Devido ao cenário persistente de transmissão descontrolada da covid-19 no Brasil, a estratégia mais adequada para governos e prefeituras é aplicar a terceira dose da vacina em idosos maiores de 70 anos, em vez de adiantar a segunda dose entre os mais jovens ou inaugurar a imunização entre adolescentes. A avaliação foi feita pelo virologista da Universidade Federal do Rio de Janeiro (UFRJ), Rômulo Neris.
A melhor estratégia de vacinação está no centro do debate da pandemia e divide gestores públicos locais, sobretudo em meio à oferta irregular de imunizantes pelo governo federal. Neris argumenta que o número de hospitalizações de idosos maiores de 70 anos aumenta no Brasil, o que estaria relacionado à queda na eficácia contra casos graves das quatro vacinas disponíveis no País especificamente para esse público.
A reboque, diz, também devem ser considerados para essa dose de reforço os idosos de menor idade, mas com comorbidades.

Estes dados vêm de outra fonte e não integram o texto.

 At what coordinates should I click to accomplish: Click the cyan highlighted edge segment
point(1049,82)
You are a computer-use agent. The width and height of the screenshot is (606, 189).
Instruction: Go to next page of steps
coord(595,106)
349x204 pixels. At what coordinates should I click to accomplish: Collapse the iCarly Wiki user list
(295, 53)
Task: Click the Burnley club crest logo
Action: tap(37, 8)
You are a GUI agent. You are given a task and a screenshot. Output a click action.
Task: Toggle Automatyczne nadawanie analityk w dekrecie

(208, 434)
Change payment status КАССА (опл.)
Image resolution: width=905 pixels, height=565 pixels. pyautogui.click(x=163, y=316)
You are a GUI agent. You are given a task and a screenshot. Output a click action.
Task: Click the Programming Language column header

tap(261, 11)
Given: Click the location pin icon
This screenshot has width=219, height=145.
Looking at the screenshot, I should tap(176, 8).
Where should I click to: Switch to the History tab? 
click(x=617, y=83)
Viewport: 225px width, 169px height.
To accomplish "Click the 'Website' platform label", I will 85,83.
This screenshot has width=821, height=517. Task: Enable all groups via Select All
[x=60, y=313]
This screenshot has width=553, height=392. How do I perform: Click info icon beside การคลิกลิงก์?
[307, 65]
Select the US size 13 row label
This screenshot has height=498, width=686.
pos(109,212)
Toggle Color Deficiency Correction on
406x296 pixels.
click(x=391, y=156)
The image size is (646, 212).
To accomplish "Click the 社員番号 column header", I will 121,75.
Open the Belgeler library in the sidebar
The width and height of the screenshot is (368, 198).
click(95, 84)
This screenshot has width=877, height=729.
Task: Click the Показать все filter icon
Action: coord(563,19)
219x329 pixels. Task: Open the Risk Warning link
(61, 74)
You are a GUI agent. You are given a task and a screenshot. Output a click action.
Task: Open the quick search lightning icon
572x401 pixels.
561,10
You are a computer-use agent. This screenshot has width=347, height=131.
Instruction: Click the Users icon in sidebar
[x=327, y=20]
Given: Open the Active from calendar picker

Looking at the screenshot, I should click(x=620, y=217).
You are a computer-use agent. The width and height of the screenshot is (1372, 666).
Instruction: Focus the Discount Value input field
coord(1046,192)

Sobre a natureza do reforço, ele afirma que o ideal seria um esquema “heterólogo”, ou seja, aplicar vacinas de RNA mensageiro (Pfizer e Moderna) em indivíduos previamente imunizados com as de vírus inativado (Coronavac) ou de vetor viral (AstraZeneca), a fim provocar o sistema imune por outros caminhos e alcançar resposta mais completa.
O objetivo por trás da indicação é evitar nova alta no número absoluto de óbitos entre idosos e proteger o sistema público de saúde de picos de internação. Isso, diz Neris, é mais importante que acelerar a vacinação entre os mais jovens, estratégia que visa aumentar a chamada imunidade de rebanho e deve passar ao médio prazo. O foco dessa última estratégia é diminuir os níveis de transmissão, o que é especialmente importante ante o avanço da variante delta e, por isso mesmo, não deve ser abandonado.
Ele foi enfático ao dizer que, até o momento, os estudos não indicam a necessidade de vacinar pela terceira vez pessoas saudáveis com menos de 70 anos. “Não há nada que sugira ou suporte, nesse momento, o uso de terceira dose em adultos saudáveis e idosos com menos de 70 anos. A princípio, para esse público, duas doses seguem suficientes, conferindo percentual alto de proteção por pelo menos um ano ou um ano e meio desde o início dos estudos com a população”, disse. Dessa forma o caminho natural seria revacinar os mais idosos e retornar o foco para os mais jovens que ainda devem completar o esquema vacinal.
Neris diz não haver dúvidas sobre a circulação e avanço no País da variante delta, mas afirma que ainda não é possível definir se há dominância, como têm feito governos e prefeituras, porque os esforços de sequenciamento genômico do país guardam vieses estatísticos impostos pela própria estratégia federal de vigilância genômica, que prioriza pacientes com infecção suspeita de novas variante e seus contatos, como viajantes.
Neris reconhece o subdimensionamento de casos registrados pelo Ministério da Saúde — que só atesta o caso mediante sequenciamento —, mas afirma que a incidência de quase a metade dessas ocorrências no Estado do Rio o credenciam como novo epicentro da pandemia.